» **ОТРЫВОК ТЕКСТА**:
В самом деле: чем не исторично самое начало поэмы?

Дела давно минувших дней,
Преданья старины глубокой:
С друзьями в гриднице высокой
Владимир Солнце пировал.
Меньшую дочь он выдавал
За князя храброго Руслана,
И мед из тяжкого стакана
За их здоровье выпивал.
Не скоро ели предки наши,
Не скоро двигались кругом
Ковши, серебряные чаши
С кипящим пивом и вином.
Они веселье в сердце лили,
Шипела пена по краям,
Их важно чашники носили
И низко кланялись гостям.

» **ВЫБОРКА ДАННЫХ**:

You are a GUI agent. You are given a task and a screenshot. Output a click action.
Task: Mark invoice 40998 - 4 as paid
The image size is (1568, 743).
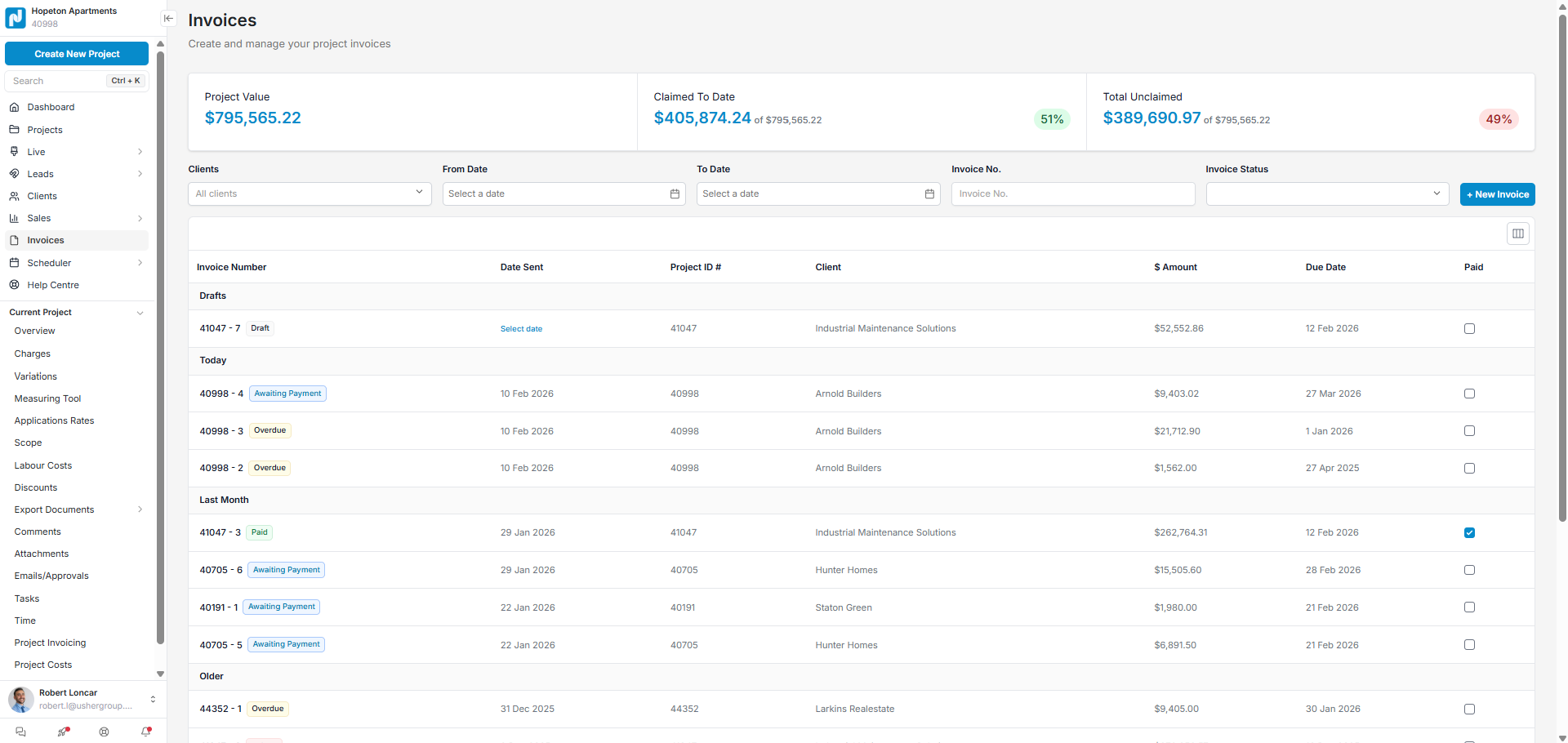click(x=1469, y=394)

» **ВОПРОСЫ И ЗАДАНИЯ**:
1) Согласуются ли с отрывком следующие утверждения: (а) Владимир выдавал замуж старшую дочь; (б) женихом был князь Руслан; (в) чаши гостям подносили чашники? На каждое ответьте «да» или «нет» и приведите решающие слова отрывка в точности.
2) Чем, по словам отрывка, были наполнены ковши и серебряные чаши?
3) Продублируйте часть отрывка, начиная со слов «Дела давно минувших» и продолжая вплоть до слов «их здоровье выпивал.».
Данные к отрывку никакого отношения не имеют.

» **ОТВЕТЫ К ЗАДАНИЯМ**:
1)
(а) Нет: «Меньшую дочь он выдавал».
(б) Да: «За князя храброго Руслана».
(в) Да: «Их важно чашники носили».

2) Кипящим пивом и вином.

3)
Дела давно минувших дней,
Преданья старины глубокой:
С друзьями в гриднице высокой
Владимир Солнце пировал.
Меньшую дочь он выдавал
За князя храброго Руслана,
И мед из тяжкого стакана
За их здоровье выпивал.